Because of the required input format for the library's analysis functions, calls to other function within the inputted code snippets are not within the scope of our analysis.

### Static Analysis
This library is deisgned to be a static analysis tool, so there are some more dynamic cases that are out of the scope of our analysis.

For example, the code snippet below would be valid input, but the analysis of this could would not be as complete as that of a more static code snippet because of the changes the the value of the variable a within the while loop.

```sh
a = 1
while (a < 5):
  if a == 4:
    print(a)
  a += 1
```
Due to the nature of static analyis tools, our library cannot handle and analyze external dependencies, such as library calls or user input.

### Limitations Specific to Each Type of Analysis
#### Unused Variables
We have not identified any limitations specific to the analysis of unused variables, but the same limitations mentioned above still apply to this form of analysis.

#### Unreachable Definitions
Due to the constraints of static analysis, our identification of unreachable definitions does not account for changes to variables that happen within iterations of a loop, other than the first iteration. This means that the identification of lines of code within a loop is determined based on the values of variables at the time of the first iteration of the loop.

For example, in the analysis of the code snippet below, the line 'print(a)' would be identified as an unreachable definition, even though after 10 iterations of the loop, this line would be reached. On the first iteration though, it is unreached.

```sh
a = 1
b = 2
while True:
  if a == 10:
    print(a)
  else:
    print(b)
  a += 1
```

#### Very Busy Expressions
For our analysis of very busy expressions, expressions are considered very busy if they are repeated and each instance is exactly the same, other than any difference in whitespace.
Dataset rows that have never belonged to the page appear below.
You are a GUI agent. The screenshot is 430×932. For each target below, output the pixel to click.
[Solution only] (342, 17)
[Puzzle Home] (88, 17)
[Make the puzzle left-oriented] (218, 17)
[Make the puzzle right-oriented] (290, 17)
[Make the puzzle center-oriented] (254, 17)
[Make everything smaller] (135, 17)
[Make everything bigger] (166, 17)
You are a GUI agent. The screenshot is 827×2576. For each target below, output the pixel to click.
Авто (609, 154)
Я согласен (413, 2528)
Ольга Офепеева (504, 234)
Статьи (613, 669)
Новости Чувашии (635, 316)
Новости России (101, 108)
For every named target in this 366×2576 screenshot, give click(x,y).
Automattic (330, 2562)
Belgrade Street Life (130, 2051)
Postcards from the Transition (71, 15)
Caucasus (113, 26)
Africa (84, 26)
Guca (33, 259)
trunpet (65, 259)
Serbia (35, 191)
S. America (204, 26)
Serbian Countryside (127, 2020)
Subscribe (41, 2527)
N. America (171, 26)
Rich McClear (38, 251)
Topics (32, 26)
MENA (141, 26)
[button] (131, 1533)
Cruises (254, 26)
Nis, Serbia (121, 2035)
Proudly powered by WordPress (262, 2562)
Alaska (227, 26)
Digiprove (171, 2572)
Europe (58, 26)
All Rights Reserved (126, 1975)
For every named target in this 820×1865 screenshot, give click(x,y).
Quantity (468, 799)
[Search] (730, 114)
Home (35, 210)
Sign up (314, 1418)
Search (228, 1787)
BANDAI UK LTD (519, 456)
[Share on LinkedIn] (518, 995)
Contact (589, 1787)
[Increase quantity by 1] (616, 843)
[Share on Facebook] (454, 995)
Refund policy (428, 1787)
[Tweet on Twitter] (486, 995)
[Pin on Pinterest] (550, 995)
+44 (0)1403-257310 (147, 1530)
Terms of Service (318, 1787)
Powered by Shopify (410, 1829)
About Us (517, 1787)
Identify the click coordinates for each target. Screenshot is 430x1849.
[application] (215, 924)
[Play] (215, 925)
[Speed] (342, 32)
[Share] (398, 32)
For example, in our analysis, 'a + b' and 'b + a' would not be considered as the same expressions, because the order of 'a' and 'b' is swapped.

In regards to whitespace, 'a + b' and 'a+b' would be considered as the same expression, despite the difference in spacing.

Lastly, it is important to note that 'a + b' and 'a + b + c' would not be condisered busy together in our analysis, despita 'a + b' being part of both expressions.

#### Dead Code
Our dead code analysis function inherits functionality from the other analysis functions, and thus inherits the same limitations.